When administrator of server purchased the license and tries to cleanup malware within 24 hours since the purchase it gets “Failed to remove malware…”.

Root cause

Background process is restarted every 24 hours and updates the license information on restart. So until restart it will keep old license type.

Resolution

Administrator needs to restart the background process. There’re several ways to do this:

  • Wait for 24 hours, or

  • Change the Max working threads under the Settings tab and Save settings, or

  • Re-install ImunifyAV, or

  • Kill the process named ra_executor.php, it will be restarted in a couple of minutes.

    kill -9 `ps aux | grep 'ra_exec' | awk {'print$2'}`
    

All these actions will restart the background process of antivirus and reload the license. This issue will be fixed in the upcoming release. We’re already working on it.
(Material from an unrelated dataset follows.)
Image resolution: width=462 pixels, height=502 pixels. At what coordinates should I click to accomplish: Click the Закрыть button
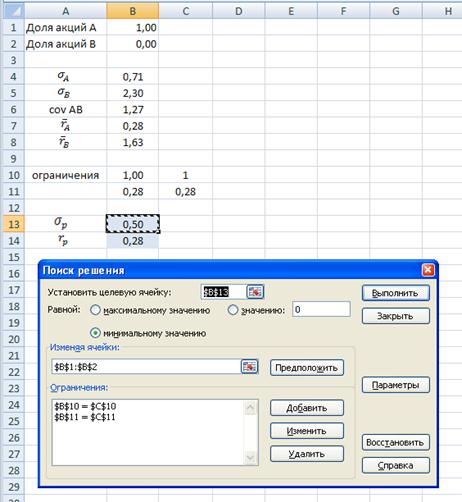(x=396, y=316)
Removing ImunifyAV for Plesk

ImunifyAV for Plesk is managed as a common Plesk extension. It could be removed from Extensions -> My Extensions -> Remove

Extension diagnostics

If you’ve experiencing some unusual behavior or faced with issues we appreciate if you could provide details on the issue for analysis at https://cloudlinux.zendesk.com/hc/en-us/requests/new:

  1. Screenshots of the issue (e.g. screenshot before action and the result)
  2. Steps to reproduce if possible: how we could repeat the actions to see the issue
  3. The following files for analysis:
    • /usr/local/psa/admin/logs/panel.log – Plesk panel debug log (see below how to collect it)
    • /usr/local/psa/var/modules/revisium-antivirus/ra.db (antivirus database)
    • /usr/local/psa/var/modules/revisium-antivirus/ra_cache.db (antivirus database cache)
    • /usr/local/psa/var/modules/revisium-antivirus/revisium-antivirus-local.log (antivirus log)
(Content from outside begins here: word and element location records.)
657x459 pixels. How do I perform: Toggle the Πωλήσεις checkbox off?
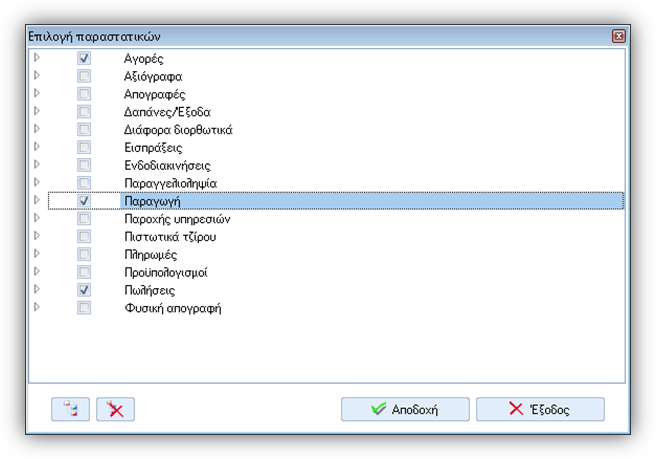click(84, 290)
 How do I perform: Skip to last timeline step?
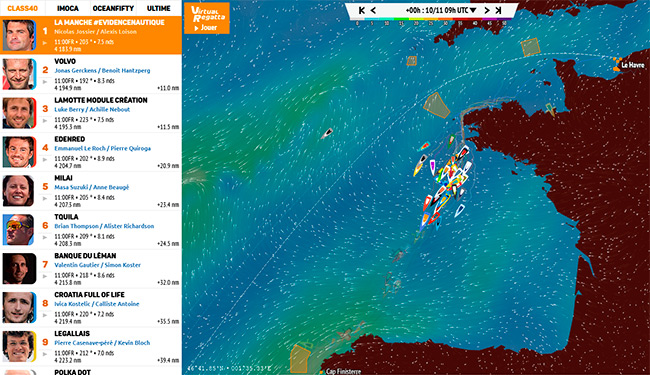coord(498,10)
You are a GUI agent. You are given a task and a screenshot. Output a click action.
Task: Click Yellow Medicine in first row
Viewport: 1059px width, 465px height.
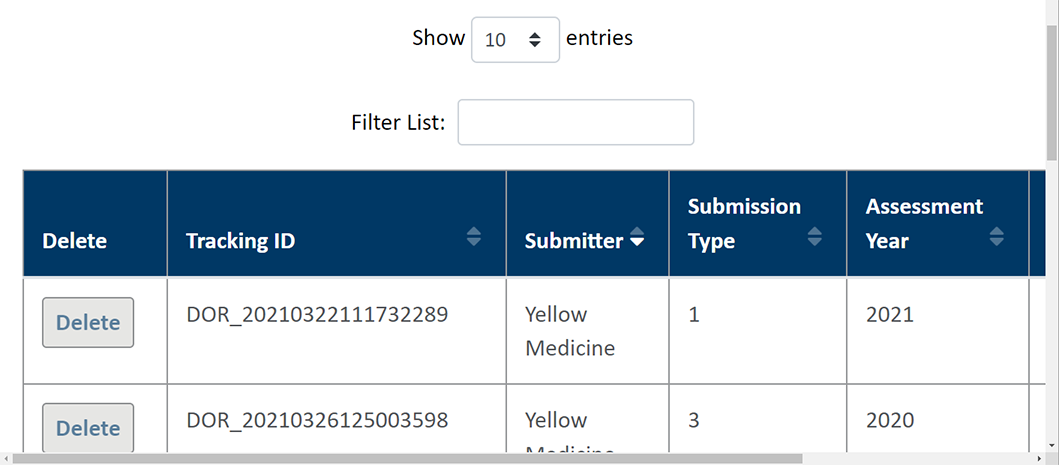pyautogui.click(x=570, y=331)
How to collect Plesk debug log

Open Plesk config file /usr/local/psa/admin/conf/panel.ini and add the following lines:

[log]

filter.priority=7
  • You might also need to enable the Plesk debug mode. You can do so by adding the following lines:

    [debug]
    ; Enable debug mode (do not use in production environment)
    enabled = on
    
  • You might also need to enable logging of utilities calls. You can do so by adding the following lines:

    ; Enable logging of external utilities calls
    show.util_exec = on
    
    ; Enable logging of stdin and stdout for external utilities calls (do not use in production environment)
    show.util_exec_io = on
    

    See the Plesk's KB for more information: https://support.plesk.com/hc/en-us/articles/213408889-How-to-enable-disable-Plesk-debug-mode

It may look like this:

If you do not have the /usr/local/psa/admin/conf/panel.ini file, just create an empty one and add the lines as described above. After that, reproduce the issue and send us a packed (zipped) log located at the /usr/local/psa/admin/logs/panel.log.

If you have huge log (greater than 50Mb), you can obtain the last 15000 lines using the command:

tail -15000 /usr/local/psa/admin/logs/panel.log > debug_log.txt

then just zip the file debug_log.txt and send us the debug_log.zip file.

After that, remove the lines from the plesk.ini:

[log]

filter.priority=7

or change the value to the default one (usually – filter.priority=3).